■ **Task directions**:
Write the continuation of the Bell Star helmet review, beginning immediately after its final sentence.

■ **Provided passage**:
Bell Star Helmet
Editor Score: 88.5%
Updated, May, 2021
Bell has got four new Star helmets: Pro Star, custom-fit Star Carbon, Race Star, and the one under review here, the plain old Star. They range in price all the way from $1299.95 for the most expensive Pro Star to $499.95 for the Pace Orange/Black Star pictured. Compared to the others, the Star’s eye port is more oriented to upright riding than to peering out the top while tucked-in behind the bubble at Daytona. Though it’s of course a tad heavier than the more expensive Stars, it seems no heavier than a comparable premium helmet.
Update: As of May, 2021, the basic Star has been replaced by the Star DLX MIPS, and the Race Star DLX Flex is the only other Star in Bell’s line-up. MIPS is “Multi-directional Impact Protection,” an advanced technology liner which reduces rotational forces in a crash. DLX denotes that the helmet comes with a Panovision Photochromic faceshield – a fantastic thing to have that negates the need to carry clear and dark visors. The basic shell shape and mechanicals remain the same.
My personal noggin prefers the long oval shape of an Arai Signet Q or Shoei RF, and that seems to be the shape Bell adopted for this Star. Right out of the box, it was a bit tight to pull on over the old melon, but once in place it was snug yet way comfortable for its two-hour maiden run and has remained so for the month or two that I’ve been wearing it; it actually has a mm or two more room than I require at my horn roots and skull base, where many previous Bells have been just tooooo snug.
The 35mm cheek pads mine came with seem just right, though options are available. The ear pockets seem a bit larger than some, which is nice if your ears begin to squirm like mine do on long rides, or if you want to install speakers. Wire-frame glasses slide in easily enough, thicker-framed sunglasses require more finagling and temple gouging.
You get the typical closeable brow and chin vents with exhausts out the back, and the Star’s airflow is unremarkable; neither more nor less breezy than the typical full-face. My main criterion for a helmet is always comfort, and by that measure this Pro for me is a success.
Like most Bells over the years, its problems are in the details. I took the shield off when I first got it, for fun, and it took more than an hour of fiddling to figure out how to replace it. The shield comes off and the round black hinges that attach it to the helmet come off the shield, too. I can’t do the Rubik’s cube either, though, so it could be a personal problem. Once I figured it out, it works fine and makes sense… but it makes you wonder what was wrong with Bell’s old perfectly good mechanism where you can see and press one simple lever and snap the thing out? The new mechanism slides fore and aft a bit like a car seat as the shield travels open and shut, maybe so the shield can seal better than the previous one? That would be great, but this shield seals no quieter than before. Not that it’s particularly loud. Neither was the old one.

■ **Data excerpts**:
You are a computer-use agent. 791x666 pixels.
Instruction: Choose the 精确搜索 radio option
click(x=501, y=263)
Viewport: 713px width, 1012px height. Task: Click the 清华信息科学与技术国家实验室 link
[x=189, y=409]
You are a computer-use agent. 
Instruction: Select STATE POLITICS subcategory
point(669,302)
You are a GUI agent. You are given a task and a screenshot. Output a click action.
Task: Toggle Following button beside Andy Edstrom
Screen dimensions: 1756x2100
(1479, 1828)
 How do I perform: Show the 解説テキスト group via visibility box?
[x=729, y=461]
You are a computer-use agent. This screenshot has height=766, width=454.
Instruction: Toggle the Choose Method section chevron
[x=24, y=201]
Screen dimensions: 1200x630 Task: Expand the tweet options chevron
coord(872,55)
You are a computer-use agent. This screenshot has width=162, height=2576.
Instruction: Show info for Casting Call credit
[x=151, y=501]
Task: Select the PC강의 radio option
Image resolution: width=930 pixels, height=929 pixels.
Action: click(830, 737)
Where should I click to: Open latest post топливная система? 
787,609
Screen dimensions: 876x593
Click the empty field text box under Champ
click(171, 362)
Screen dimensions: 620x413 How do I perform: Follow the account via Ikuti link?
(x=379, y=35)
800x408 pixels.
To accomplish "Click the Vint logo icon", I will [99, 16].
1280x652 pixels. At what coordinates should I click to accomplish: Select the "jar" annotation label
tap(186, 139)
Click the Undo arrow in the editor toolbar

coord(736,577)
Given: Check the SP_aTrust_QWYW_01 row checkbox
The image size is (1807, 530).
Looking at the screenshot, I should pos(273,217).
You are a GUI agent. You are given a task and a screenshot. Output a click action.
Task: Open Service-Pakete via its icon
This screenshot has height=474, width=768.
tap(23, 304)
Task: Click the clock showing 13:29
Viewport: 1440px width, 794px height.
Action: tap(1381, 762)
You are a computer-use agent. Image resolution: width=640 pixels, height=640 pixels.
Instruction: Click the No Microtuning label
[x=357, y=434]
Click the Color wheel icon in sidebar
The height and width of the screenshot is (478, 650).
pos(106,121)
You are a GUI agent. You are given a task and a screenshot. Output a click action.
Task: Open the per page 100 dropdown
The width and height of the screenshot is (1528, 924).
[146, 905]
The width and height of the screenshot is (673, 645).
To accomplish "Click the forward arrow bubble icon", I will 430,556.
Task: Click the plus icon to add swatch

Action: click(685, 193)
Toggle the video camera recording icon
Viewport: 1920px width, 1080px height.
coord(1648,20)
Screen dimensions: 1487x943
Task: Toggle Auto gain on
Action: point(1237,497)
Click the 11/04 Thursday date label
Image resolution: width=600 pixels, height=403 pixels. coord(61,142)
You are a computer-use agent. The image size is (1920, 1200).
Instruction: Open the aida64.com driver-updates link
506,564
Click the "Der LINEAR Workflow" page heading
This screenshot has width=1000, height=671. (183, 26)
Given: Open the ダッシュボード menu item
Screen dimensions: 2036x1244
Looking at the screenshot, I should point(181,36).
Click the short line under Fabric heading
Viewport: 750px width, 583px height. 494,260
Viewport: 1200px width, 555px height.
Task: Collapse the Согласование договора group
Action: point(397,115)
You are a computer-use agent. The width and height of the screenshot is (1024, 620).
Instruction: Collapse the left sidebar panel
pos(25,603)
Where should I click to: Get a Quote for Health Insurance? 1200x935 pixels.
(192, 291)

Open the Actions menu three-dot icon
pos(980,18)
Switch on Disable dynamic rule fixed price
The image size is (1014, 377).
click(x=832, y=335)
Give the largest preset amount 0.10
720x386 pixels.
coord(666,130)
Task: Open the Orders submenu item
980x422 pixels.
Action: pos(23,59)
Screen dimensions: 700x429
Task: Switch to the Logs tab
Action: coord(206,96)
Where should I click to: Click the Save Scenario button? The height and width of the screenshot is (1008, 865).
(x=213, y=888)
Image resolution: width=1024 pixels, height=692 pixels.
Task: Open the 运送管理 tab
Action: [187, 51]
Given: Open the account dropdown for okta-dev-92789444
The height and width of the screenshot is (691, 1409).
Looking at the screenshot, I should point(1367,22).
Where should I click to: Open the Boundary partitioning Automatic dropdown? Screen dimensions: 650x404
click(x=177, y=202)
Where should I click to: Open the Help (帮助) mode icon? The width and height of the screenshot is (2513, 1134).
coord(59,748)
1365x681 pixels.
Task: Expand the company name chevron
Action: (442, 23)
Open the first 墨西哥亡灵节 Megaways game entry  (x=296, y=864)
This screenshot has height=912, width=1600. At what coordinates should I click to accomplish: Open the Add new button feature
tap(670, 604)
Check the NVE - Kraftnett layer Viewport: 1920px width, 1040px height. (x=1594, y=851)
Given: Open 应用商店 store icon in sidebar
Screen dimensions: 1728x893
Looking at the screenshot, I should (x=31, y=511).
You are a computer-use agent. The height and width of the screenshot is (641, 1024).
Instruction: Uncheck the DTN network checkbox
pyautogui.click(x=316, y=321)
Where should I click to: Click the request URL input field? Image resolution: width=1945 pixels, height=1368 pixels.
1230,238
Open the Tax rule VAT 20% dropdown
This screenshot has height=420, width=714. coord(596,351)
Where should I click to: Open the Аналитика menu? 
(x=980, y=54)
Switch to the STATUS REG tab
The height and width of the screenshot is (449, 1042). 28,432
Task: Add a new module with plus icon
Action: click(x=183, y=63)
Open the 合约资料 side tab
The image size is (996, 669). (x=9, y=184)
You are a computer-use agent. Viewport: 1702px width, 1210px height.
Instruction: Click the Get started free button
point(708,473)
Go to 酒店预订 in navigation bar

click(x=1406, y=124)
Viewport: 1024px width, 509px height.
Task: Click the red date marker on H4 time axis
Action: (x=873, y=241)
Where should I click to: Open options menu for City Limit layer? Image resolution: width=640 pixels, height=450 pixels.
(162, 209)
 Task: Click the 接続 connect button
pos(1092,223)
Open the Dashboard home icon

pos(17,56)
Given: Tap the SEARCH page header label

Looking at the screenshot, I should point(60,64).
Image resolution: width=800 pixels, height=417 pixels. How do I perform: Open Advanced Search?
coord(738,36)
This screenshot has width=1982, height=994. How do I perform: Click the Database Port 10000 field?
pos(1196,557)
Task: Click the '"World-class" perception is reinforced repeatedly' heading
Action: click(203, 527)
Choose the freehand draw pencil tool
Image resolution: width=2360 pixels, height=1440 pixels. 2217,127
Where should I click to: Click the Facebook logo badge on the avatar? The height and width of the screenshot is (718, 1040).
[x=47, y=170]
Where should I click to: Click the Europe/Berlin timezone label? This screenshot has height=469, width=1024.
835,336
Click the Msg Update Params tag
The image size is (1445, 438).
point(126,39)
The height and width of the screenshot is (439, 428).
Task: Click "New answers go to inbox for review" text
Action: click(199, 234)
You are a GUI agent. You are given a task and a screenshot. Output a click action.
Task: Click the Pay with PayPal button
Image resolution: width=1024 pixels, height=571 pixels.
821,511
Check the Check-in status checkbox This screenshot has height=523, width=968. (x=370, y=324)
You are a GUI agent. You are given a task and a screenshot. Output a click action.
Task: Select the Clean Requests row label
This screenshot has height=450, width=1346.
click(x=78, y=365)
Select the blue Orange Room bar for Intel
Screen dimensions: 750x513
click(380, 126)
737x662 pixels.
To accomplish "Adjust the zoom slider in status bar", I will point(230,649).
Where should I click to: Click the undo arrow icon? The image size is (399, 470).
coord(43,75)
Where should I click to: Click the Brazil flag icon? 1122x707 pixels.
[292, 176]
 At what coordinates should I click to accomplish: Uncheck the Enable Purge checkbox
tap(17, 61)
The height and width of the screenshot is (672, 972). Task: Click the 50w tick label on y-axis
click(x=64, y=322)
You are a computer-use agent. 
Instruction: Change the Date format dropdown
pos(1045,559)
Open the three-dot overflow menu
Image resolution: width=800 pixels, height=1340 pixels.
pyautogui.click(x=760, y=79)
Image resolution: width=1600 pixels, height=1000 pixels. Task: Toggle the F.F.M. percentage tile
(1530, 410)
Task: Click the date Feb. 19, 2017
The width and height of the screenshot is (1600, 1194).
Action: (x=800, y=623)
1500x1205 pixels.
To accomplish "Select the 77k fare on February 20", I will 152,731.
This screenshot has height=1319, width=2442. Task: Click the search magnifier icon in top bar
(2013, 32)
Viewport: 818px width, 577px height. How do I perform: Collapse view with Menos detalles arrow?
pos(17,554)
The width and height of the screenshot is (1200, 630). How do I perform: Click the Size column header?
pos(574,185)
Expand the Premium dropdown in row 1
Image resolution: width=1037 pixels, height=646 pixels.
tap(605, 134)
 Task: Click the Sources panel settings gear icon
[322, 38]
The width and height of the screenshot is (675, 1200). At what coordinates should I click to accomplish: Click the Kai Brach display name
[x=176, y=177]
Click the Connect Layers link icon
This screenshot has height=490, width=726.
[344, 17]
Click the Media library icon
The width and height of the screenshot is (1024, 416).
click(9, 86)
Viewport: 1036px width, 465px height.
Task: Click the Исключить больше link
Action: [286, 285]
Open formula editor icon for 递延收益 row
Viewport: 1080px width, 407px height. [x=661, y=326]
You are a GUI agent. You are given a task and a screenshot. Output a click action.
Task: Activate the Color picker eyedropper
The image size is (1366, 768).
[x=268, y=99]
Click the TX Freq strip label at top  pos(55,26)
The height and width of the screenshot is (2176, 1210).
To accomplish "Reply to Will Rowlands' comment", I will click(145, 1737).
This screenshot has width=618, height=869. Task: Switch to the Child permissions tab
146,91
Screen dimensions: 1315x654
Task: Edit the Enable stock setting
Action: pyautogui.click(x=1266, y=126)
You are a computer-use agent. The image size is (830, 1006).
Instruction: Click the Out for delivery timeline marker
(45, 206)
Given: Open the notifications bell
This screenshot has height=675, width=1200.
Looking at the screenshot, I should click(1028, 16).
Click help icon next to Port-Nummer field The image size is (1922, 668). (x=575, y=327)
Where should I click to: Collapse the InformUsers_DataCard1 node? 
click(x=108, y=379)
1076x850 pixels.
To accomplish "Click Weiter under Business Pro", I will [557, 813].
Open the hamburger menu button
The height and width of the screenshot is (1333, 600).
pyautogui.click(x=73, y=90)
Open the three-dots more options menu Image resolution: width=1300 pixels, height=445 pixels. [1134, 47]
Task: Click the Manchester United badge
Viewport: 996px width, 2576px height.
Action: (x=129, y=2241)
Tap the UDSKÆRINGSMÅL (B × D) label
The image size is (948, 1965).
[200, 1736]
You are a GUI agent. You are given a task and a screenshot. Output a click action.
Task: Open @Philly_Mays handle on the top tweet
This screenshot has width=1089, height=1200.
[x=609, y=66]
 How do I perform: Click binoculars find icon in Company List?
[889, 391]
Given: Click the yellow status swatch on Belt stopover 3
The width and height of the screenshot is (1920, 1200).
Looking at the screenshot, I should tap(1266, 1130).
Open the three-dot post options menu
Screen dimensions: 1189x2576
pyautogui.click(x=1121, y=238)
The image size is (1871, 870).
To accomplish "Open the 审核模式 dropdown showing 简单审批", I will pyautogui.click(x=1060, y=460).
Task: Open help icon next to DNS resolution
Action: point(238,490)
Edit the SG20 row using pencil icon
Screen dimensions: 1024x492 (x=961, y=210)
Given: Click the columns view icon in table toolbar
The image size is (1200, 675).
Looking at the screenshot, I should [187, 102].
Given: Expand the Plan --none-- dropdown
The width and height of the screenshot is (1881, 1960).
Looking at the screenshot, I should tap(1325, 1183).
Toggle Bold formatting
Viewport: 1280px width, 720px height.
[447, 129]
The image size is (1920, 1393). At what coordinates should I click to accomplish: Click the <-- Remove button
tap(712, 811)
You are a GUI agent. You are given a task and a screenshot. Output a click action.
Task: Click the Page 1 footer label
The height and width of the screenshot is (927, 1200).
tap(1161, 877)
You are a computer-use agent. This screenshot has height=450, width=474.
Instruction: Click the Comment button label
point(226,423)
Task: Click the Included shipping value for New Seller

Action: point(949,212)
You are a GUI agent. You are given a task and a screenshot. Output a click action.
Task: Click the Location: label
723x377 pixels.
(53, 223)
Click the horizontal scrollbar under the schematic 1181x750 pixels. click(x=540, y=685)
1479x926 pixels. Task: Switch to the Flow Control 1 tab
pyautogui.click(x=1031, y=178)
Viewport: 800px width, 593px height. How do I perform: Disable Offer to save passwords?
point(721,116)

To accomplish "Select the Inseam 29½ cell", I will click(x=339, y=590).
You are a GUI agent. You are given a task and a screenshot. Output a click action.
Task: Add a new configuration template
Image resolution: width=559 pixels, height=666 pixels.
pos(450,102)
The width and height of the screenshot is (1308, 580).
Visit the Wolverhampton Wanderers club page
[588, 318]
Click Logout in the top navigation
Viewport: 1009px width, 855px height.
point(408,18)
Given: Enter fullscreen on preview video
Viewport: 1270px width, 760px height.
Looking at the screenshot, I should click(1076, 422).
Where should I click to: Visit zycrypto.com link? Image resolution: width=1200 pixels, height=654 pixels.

■ **Expected output**:
There’s a cracked position for damp or hot days, there are also Pinlock posts. We’re also curious why Bell put the visor tab, the thing you thumb to open and close it, in the middle of the shield instead of on the left like every other full face since Bell invented the first one? Do some riders use their brake hand to open and close their visor?
The little magnet in the end of the strap is a cool idea, but the one on my old Bell Revolver fell off while it was almost new, and I have tucked the strap away under my chin ever since. The one on my new Star fell off too. Amazingly, I found both halves while weedwacking and glued it back.
All minor issues and largely the complaints of a coddled journalist.
There is one hugely good thing about the Star, unobtainable on nearly all helmets (except some Shoeis far as I know) which completely negates the fiddly shield mechanism: The photochromatic Transitions shield. It’s tremendously convenient to never have to change shields when the night catches you out.
With a Transitions shield snapped in the old eyeport, I would definitely give this one two big thumbs up. As she stands, I need both opposable thumbs and all my fingers and faculties to operate it. A really good helmet on the verge of being a great one but for a couple of details.
BELL Star DLX MIPS
Now with MIPS liner and photochromic shield, the Bell Star DLX MIPS improves upon the original Bell Star – which was already an outstanding helmet.
Bottom Line/Photochromic shields are hard to come by and excellent to have
Are Bell helmets good?
Well, that all depends. Like most manufacturers, Bell makes some very nice helmets (like the Stars reviewed here, but then it also makes some less stellar helmets, mostly for fashion’s sake, that we more, ahhh, experienced motorcyclists are less enthused about. For example, check our review of the Bell Eliminator here. As to their being “good,” all the Bells have passed US Department of Transportation tests, the Stars are Snell rated, and any of them are way better than no helmet.
How long do Bell helmets last?
This question comes up a lot. It depends. Bell’s website has a general recommendation of replacing your helmet every three years.
The Snell Foundation says: Unused helmets stored in good condition do not automatically expire after five years. Replacing helmets every five years is a judgement call based on testing helmets used by the California Highway Patrol by Dr. George Snively. Wear and tear, the simple act of putting on and taking off helmets, damage the comfort pads and energy absorbing foam liner over time. Helmets with worn-out pads are at least one to two sizes larger than helmets in new condition. A poorly fitted helmet makes it more likely that the helmet will shift too much or even come off the head during a crash impact. For these reasons, Snell recommends replacing helmets after five years of normal use.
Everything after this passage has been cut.